Frank Rich, the longtime New York Times drama critic, couldn’t seem to find anything good to say about Harry Kondoleon’s “The Vampires” when it appeared 14 years ago in New York. Judging by the production of Shotgun Players that opened Saturday night at La Val’s Subterranean, it looks as if Rich was just having a bad night.  

Be that as it may, Shotgun has taken the same play and created an amusing, if largely indescribable, evening’s entertainment which, after a slow start, turns out to be well worth the price of admission. 

The lead vampire of the play’s title is a drama critic, Ian (Patrick Dooley), who has just been fired after writing a review that caused an actor to jump out a hotel window. He has also made the injudicious gesture of publishing an assault on his brother Ed’s (Dave Maier) first play. Perhaps sensibly, Ian decides that he has turned into a vampire before Ed shows up to discuss the review. Ian goes to live in the cellar — appearing from time to time in search of his proper quota of blood. 

The play’s other characters accept Ian’s transformation with rather more equanimity than one would expect — particularly his wife, CC (Beth Donohue). She sums up the situation with, “You’re going through a difficult career transition period.” 

CC, like her sister-in-law, Pat ( Kimberly Wilday), begins as a traditional female stereotype and, as with the other characters, goes off in various ways into a never-never land of such remarkable logic that one really doesn’t care how little sense the narrative makes. The ideas are just too funny.
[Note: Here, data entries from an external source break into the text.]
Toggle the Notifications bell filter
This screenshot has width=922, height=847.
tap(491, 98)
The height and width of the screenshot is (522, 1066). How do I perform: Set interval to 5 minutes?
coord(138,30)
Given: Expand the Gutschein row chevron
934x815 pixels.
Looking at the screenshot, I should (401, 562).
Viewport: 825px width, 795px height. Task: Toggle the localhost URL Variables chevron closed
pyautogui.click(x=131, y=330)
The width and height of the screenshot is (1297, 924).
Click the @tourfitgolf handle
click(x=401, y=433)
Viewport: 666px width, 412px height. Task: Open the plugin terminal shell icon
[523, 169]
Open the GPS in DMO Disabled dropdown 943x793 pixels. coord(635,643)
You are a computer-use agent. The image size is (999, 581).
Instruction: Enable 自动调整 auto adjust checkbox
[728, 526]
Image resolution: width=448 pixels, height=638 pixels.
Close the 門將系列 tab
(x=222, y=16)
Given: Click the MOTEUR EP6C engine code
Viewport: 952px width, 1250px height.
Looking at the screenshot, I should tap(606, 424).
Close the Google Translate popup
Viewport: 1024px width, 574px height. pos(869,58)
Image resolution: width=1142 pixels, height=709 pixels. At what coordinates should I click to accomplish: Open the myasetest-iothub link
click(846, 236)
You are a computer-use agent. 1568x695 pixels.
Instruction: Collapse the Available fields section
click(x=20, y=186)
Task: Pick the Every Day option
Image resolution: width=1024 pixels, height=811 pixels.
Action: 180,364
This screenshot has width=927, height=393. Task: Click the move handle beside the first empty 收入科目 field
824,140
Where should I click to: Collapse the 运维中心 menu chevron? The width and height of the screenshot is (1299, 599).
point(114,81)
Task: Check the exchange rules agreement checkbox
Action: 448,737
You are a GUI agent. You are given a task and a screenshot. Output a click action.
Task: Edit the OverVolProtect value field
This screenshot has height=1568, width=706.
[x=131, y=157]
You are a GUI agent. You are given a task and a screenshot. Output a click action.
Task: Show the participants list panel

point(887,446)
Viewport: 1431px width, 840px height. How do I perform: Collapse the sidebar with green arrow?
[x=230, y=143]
Granted, there are a number of highly loaded and far from funny issues that pop in and out throughout what — for want of a better word — must be referred to as the plot. In this production the darkness fades, and it is the absurdist comedy that remains. 

When Ed storms in to demonstrate his displeasure with Ian’s lousy review, Ian promptly recognizes that there was more merit to the play than he had originally seen, and the two couples unite to produce an edited version. It’s a decision that leads to a second act in which the adult characters all appear clad in various versions of the American flag.  

I mean, why not? 

In the meantime, Ed and Pat’s 13-year-old druggie daughter, Zivia (Nina Auslander), has come on the scene to provide as much torment as she can to her parents. And for further confusion, the founder of the local Ashram, Porter (Robert Martinez), appears, chanting away, with a number of ideas that will certainly prove to be of some quite tangible benefit for himself.  

The ensemble is the strength of the production; the actors play so effectively as a group that it seems inappropriate to linger on any individual performance. There really are no stars in this production. Curiously, Kondoleon wrote a relatively brief opening which is structured quite differently from the rest of the play, focusing lengthily on one actor. It is misleading as well as the weakest part of the production, since the bulk of the play shifts skillfully from one to another of the cast members, giving each about the same amount of time and attention.  

This litany of facts may present an appearance of more coherence to the action on stage than is actually experienced by the audience or, more precisely, by the characters. 

They change quite abruptly from one mood or situation to another with no apparent need to make a bridge or any logical resolution of any particular issue. One couple, for example, raises the issue of divorce, and then never mentions the subject again.  

The curious thing is that that kind of logical dead end doesn’t matter. It is the glitter of the words that carries this play and makes it worth seeing.